▶ **AUFGABEN**
1. Schreib aus dem Artikel über den AStA der Uni Trier den Abschnitt von „Umsatzsteuer? Fehlanzeige!“ bis einschließlich „Semesterbeitrags ins Haus.“ Wort für Wort ab.
2. Stimmen diese Aussagen mit dem Artikel über den AStA der Uni Trier überein? Antworte bei jeder mit Ja oder Nein und zitiere die entscheidenden Worte aus dem Artikel genau. (a) Die Fachschaften der Uni Trier haben über Jahre keine Umsatzsteuer gezahlt. (b) Der Semesterbeitrag soll künftig fünfzehn Euro betragen. (c) Die Studierenden der Uni Trier zahlen derzeit den niedrigsten Beitrag in Rheinland-Pfalz.
3. Führ den Artikel über den AStA der Uni Trier nach seinem letzten Satz weiter.

▶ **ARTIKELTEXT**
*****
Umsatzsteuer? Fehlanzeige!
Derzeit macht der AStA der Universität Trier vor allem mit seinem Widerstand gegen die Mainzer Sparvorgaben von sich reden. Hinter den Kulissen jedoch arbeitet man seit Monaten an einer anderen Baustelle, die die Arbeit der studentischen Selbstvertretung für lange Zeit lahmlegen könnte: Nach Informationen von 16vor haben die Fachschaften der Uni über Jahre hinweg keine Umsatzsteuer gezahlt. Um Strafzahlungen zu vermeiden, verhandelt der AStA, dem die Finanzaufsicht über die Fachschaften obliegt, nun mit dem Finanzamt. Die Höhe der nachträglichen Steuerschuld ist noch unklar, doch ein ähnlich gelagerter Fall brachte den AStA der FH Mainz an den Rand des Ruins. Den Trierer Studierenden steht derweil zum Wintersemester eine Erhöhung ihres Semesterbeitrags ins Haus.
TRIER/MAINZ. Es war eine gehaltvolle Debatte, die sich die gewählten Vertreter im April im Studierendenparlament der Universität lieferten. Sogar die Opposition, die in der Vergangenheit nicht mit gebetsmühlenartiger Fundamentalkritik am „Links-AStA mit linksradikalen Tendenzen“ gespart hatte, zeigte sich von ihrer konstruktiven Seite und übersprang das übliche Klein-Klein der Hochschulgruppen. Gegenstand der Diskussion war die Erhöhung des Semesterbeitrags um zwei auf künftig zwölf Euro, den alle Studierenden zu Beginn jedes Semesters zu entrichten haben. Nach offizieller Lesart ist die Maßnahme gestiegenen Arbeitskosten sowie dem Inflationsausgleich geschuldet. In der Tat fand die letzte Anpassung – abgesehen von einer geringfügigen Beitragserhöhung 2011 – vor mittlerweile zehn Jahren statt. Momentan zahlen die knapp 16.000 Studierenden der Uni Trier den geringsten Obolus in ganz Rheinland-Pfalz.
*****
▶ **ERFASSTE DATEN**
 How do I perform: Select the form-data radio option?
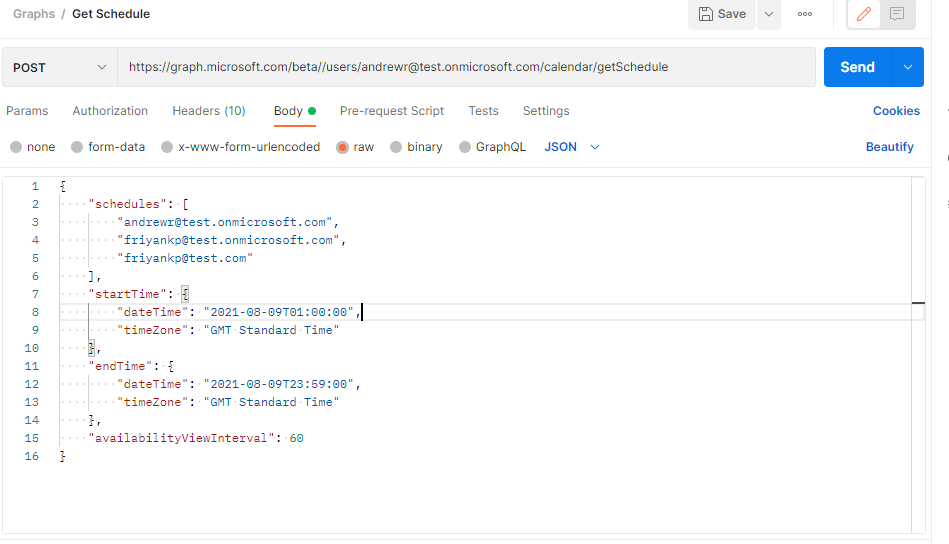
*****
▶ **LÖSUNGEN**
1.
Umsatzsteuer? Fehlanzeige!
Derzeit macht der AStA der Universität Trier vor allem mit seinem Widerstand gegen die Mainzer Sparvorgaben von sich reden. Hinter den Kulissen jedoch arbeitet man seit Monaten an einer anderen Baustelle, die die Arbeit der studentischen Selbstvertretung für lange Zeit lahmlegen könnte: Nach Informationen von 16vor haben die Fachschaften der Uni über Jahre hinweg keine Umsatzsteuer gezahlt. Um Strafzahlungen zu vermeiden, verhandelt der AStA, dem die Finanzaufsicht über die Fachschaften obliegt, nun mit dem Finanzamt. Die Höhe der nachträglichen Steuerschuld ist noch unklar, doch ein ähnlich gelagerter Fall brachte den AStA der FH Mainz an den Rand des Ruins. Den Trierer Studierenden steht derweil zum Wintersemester eine Erhöhung ihres Semesterbeitrags ins Haus.

2.
(a) Ja: „haben die Fachschaften der Uni über Jahre hinweg keine Umsatzsteuer gezahlt“
(b) Nein: „um zwei auf künftig zwölf Euro“
(c) Ja: „Momentan zahlen die knapp 16.000 Studierenden der Uni Trier den geringsten Obolus in ganz Rheinland-Pfalz.“

3.
Die Begründung für die nunmehr beschlossene Erhöhung enthält jedoch nur die halbe Wahrheit. So weist der offizielle Antrag zwar zusätzlich darauf hin, dass es „dringend der Einrichtung zweckgebundener Rücklagen“ bedarf, doch welchem Zweck die Rücklagen dienen sollen, geht aus dem Papier nicht hervor. Weitere Anhaltspunkte finden sich in einem zweiten Antrag, in dem Gelder für die Mandatierung eines Steueranwaltes gefordert werden. Der AStA benötige „dringend anwaltlichen Beistand für eine allumfängliche Prüfung der Fachschaftsfinanzen“, heißt es darin. Ein Schreiben an die Fachschaften, das 16vor vorliegt, liefert dann den entscheidenden Hinweis: „Der Beitrag der Studierenden wurde um zwei Euro angehoben, um die gestiegenen Kosten des AStA zu decken, aber auch um Rücklagen zu bilden und die Steuernachzahlungen für die Fachschaften bewerkstelligen zu können.“
Rechtsbeistand? Beitragserhöhung? Steuernachzahlungen? Ein Schelm, wer umgehend seine Vorurteile ob der vermeintlichen Inkompetenz der studentischen Selbstverwaltung bestätigt sieht, die der Studierendenschaft wieder mal unverfroren das Geld aus dem Jutebeutel zieht. So einfach ist die Sache nicht, eindeutige Schuldige sind schwer auszumachen. Klar ist aber: Das Finanzamt lässt sich nur dann auf eine Nachzahlung ein, wenn der vermeintliche Sünder Reue zeigt und das Thema von sich aus zur Sprache bringt. Mittlerweile wurde das Finanzamt informiert und verhandelt mit dem AStA über die Höhe der Nachzahlungen.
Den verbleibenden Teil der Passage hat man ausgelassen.